Douze longues années se sont écoulées depuis le jour où j'ai pris l’avion avec mon mari, mes trois enfants et notre ancienne vie qui se résumait à trois valises.

Le 21 juin 2011, je prenais l’avion pour vivre la plus grande aventure de notre vie. L’immigration au Québec en famille au départ de la France. Aujourd’hui, quand j’y repense, les émotions sont encore très présentes.

Le départ. On laisse derrière nous une partie de soi

Après deux ans d’attente, le jour J est arrivé. Je m’en souviens comme si c’était hier. Je nous revois à l'aéroport de Toulouse, attendant l’avion avec les enfants. Le dernier au revoir aux amis, le cœur serré et battant. M'efforçant de ne pas montrer mon trouble intérieur et de rester rassurante pour les enfants.
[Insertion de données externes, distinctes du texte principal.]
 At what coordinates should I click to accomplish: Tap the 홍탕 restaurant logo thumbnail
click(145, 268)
Au moment de passer la douane, mon cœur s’est emballé et c'est moi qui ai avalé la bouteille de Fleurs de Bach que j’avais achetée pour ma fille. À ce moment-là, je me suis dit :  « Je fais le meilleur choix de ma vie ou la pire des bêtises. »
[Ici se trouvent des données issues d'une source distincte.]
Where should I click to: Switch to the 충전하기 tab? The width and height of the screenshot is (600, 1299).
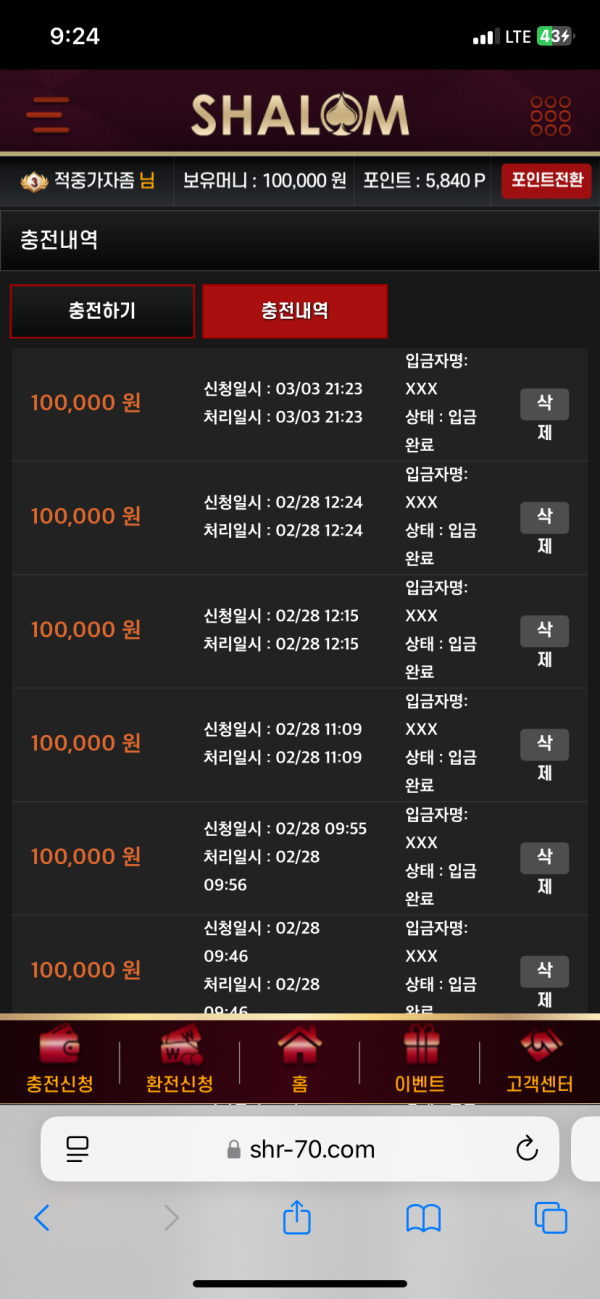point(102,311)
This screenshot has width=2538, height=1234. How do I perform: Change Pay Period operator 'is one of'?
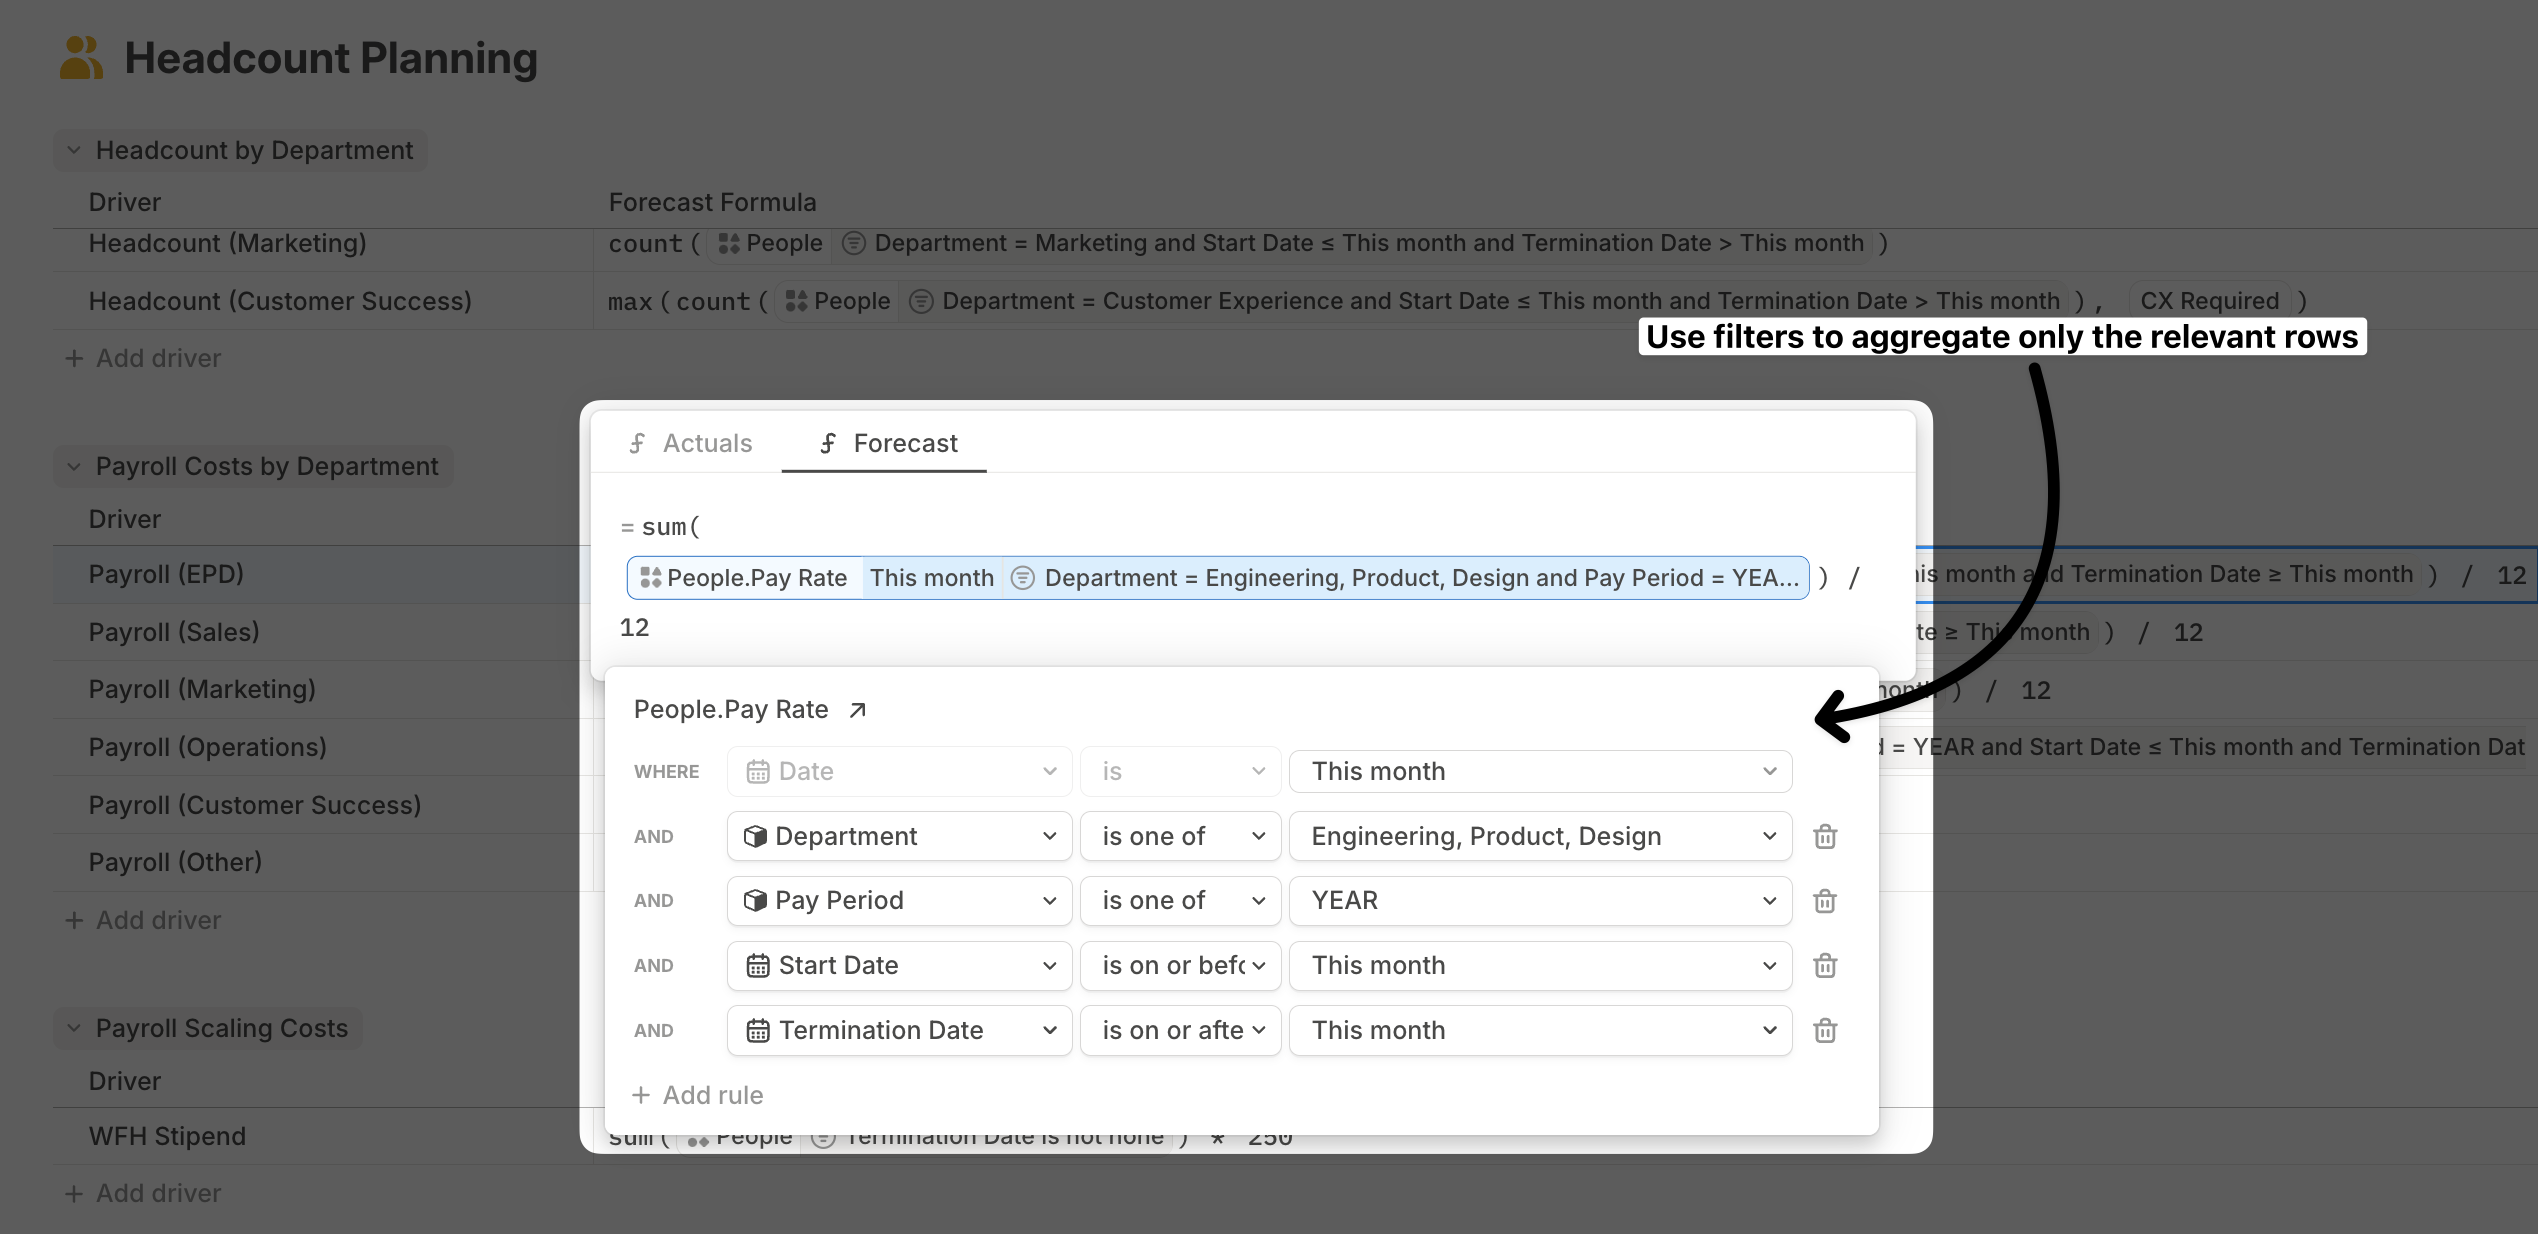click(1180, 901)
Je me rassurais en me disant que je partais pour deux ou trois ans. Impossible pour moi d’envisager un départ définitif.

Pourquoi partir pour le pays de l’hiver ?
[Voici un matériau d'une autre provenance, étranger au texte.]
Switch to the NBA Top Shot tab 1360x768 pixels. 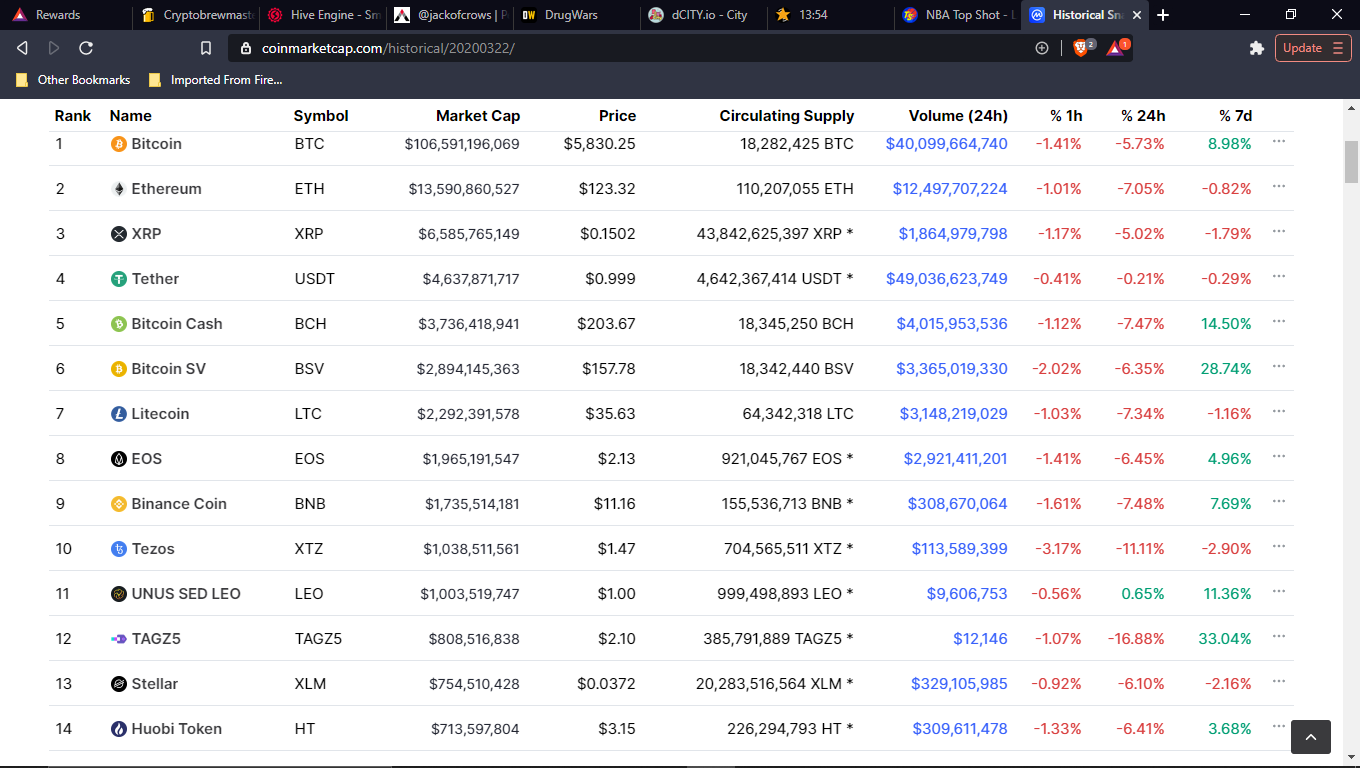(958, 15)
On m'a souvent posé cette question. Le goût de vivre une aventure, mais aussi l’envie d’une vie meilleure pour nos enfants. Nous partions la tête pleine de rêves de grands espaces et d’envie de croire que l’herbe est plus verte ailleurs.

L’atterrissage en sol canadien

Recommencer à zéro et laisser derrière nous la famille, les amis, le connu pour un nouveau pays est tout un défi.

Passé les premiers moments de découverte, on ne mesure pas tout ce que ça demande de capacité d’adaptation, de résilience pour se reconstruire une vie, loin de nos repères habituels.

Une chance que l'on parle la même langue avec de grosses variantes tout de même ! Juste commander une saveur (et pas un goût) de crème glacée (pas une glace !) avait été toute une aventure pour me faire comprendre.

Choisir le matériel de classe pour la première rentrée scolaire des enfants avait été une expérience : demander le rayon des cartables (sacs d’école en France) et se retrouver devant les classeurs. Donc, on ne demande pas une gomme, mais une efface. La gomme, ça se mâche. Bah oui.

Et un duotang, kecèça?

Et mon parcours professionnel en dix ans?

En immigrant, on devient adaptable et on accepte ce que l’on trouve, même si ça n’a rien à voir avec notre métier d’origine.

Alors, je peux vous résumer ça en quelques mots clés :

Des citrouilles, des moines, des huiles essentielles.

Je suis passée de prof d’anglais au collège (secondaire en France) à Conseillère en citrouilles, mon premier poste !

J’ai aussi occupé un poste de secrétaire de direction chez les moines (oui oui!), quelques autres postes variés, un peu d’enseignement, avant de renouer avec une de mes passions : les huiles essentielles et de créer ma compagnie. Ce n’est pas tout à fait le parcours professionnel rectiligne que j'imaginais.

Les défis

Le froid, l’hiver. L’éloignement de ceux que l'on a laissés derrière nous. Se refaire un cercle d’amis.

Nous avons connu des hauts et des bas. Des pertes d'êtres chers restés au pays, des pertes financières, des changements de cap, de bons moments et de grosses crises. Le besoin de retrouver ses racines qui resurgit souvent. J’ai pleuré bien des fois, mais lorsque je suis retournée en France la première fois, j’ai réalisé que mon nouveau pays d’adoption était devenu mon chez-moi.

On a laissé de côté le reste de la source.